É por isso que a quadrilha junina se tornou símbolo desse trabalho. Sob a batuta do incansável Domiguinhos Gangá, figura carismática e apaixonada pela cultura popular, os ensaios se transformam em encontros de transformação. Ele não ensina apenas a dançar: ensina a acreditar. Ensina que cada criança tem um brilho próprio, um ritmo único e uma história que merece ser celebrada de pé, com palmas, sanfona e coração.
As famílias participam de tudo. Costuram as roupas, organizam as festas, levam os filhos nos braços e no peito. Há nos olhos dos pais e das mães uma mistura de orgulho e esperança, como quem diz:
- Eles também podem.
E podem mesmo. Podem ser personagens da festa, protagonistas da própria vida, dançarinos da inclusão.

++++++++++

TAREFA 1: Liste as ações que, segundo o trecho da página, as famílias realizam.
TAREFA 2: Repita sem nenhuma alteração a parte do trecho da página que começa em "As famílias participam" e termina em "Eles também podem.".
As entradas a seguir não têm nenhum papel aqui.

++++++++++

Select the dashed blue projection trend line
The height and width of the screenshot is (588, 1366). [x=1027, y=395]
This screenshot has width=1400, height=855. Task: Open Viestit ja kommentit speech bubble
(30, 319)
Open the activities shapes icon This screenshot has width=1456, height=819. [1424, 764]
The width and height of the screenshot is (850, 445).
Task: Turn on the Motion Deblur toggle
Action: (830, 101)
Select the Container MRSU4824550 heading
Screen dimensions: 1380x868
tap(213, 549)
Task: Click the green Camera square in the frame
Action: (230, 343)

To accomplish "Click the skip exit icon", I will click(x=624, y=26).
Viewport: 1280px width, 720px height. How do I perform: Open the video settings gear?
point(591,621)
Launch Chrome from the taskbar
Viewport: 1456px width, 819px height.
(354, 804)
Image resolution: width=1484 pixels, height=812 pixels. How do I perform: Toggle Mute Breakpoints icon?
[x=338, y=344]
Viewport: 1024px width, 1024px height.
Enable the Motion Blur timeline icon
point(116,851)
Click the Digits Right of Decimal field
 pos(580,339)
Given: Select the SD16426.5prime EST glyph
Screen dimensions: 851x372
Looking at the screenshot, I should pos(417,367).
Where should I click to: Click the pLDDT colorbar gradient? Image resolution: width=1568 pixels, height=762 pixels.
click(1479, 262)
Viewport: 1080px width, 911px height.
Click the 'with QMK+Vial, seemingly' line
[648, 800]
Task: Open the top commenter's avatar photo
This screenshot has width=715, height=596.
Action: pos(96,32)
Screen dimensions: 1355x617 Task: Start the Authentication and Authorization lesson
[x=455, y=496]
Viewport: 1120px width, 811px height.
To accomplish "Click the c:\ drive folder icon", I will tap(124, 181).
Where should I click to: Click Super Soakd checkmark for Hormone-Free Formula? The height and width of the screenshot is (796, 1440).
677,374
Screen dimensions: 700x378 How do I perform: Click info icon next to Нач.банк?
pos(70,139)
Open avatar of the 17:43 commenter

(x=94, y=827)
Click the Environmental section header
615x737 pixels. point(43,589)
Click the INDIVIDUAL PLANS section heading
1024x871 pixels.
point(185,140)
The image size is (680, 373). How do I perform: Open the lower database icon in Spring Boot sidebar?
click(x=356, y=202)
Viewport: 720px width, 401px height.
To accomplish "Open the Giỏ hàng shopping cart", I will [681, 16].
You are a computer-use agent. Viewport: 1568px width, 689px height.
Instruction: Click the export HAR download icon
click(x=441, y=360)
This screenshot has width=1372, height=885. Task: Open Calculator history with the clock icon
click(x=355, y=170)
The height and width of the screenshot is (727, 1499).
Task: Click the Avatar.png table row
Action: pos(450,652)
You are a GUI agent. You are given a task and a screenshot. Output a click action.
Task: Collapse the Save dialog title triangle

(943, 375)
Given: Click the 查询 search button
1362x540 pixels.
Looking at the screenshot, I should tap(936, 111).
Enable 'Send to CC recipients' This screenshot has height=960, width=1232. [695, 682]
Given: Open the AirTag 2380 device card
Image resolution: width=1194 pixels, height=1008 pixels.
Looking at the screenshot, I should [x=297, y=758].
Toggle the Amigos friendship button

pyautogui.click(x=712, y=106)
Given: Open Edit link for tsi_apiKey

++++++++++

RESPOSTA ESPERADA 1:
- Costuram as roupas
- Organizam as festas
- Levam os filhos nos braços e no peito

RESPOSTA ESPERADA 2:
As famílias participam de tudo. Costuram as roupas, organizam as festas, levam os filhos nos braços e no peito. Há nos olhos dos pais e das mães uma mistura de orgulho e esperança, como quem diz:
- Eles também podem.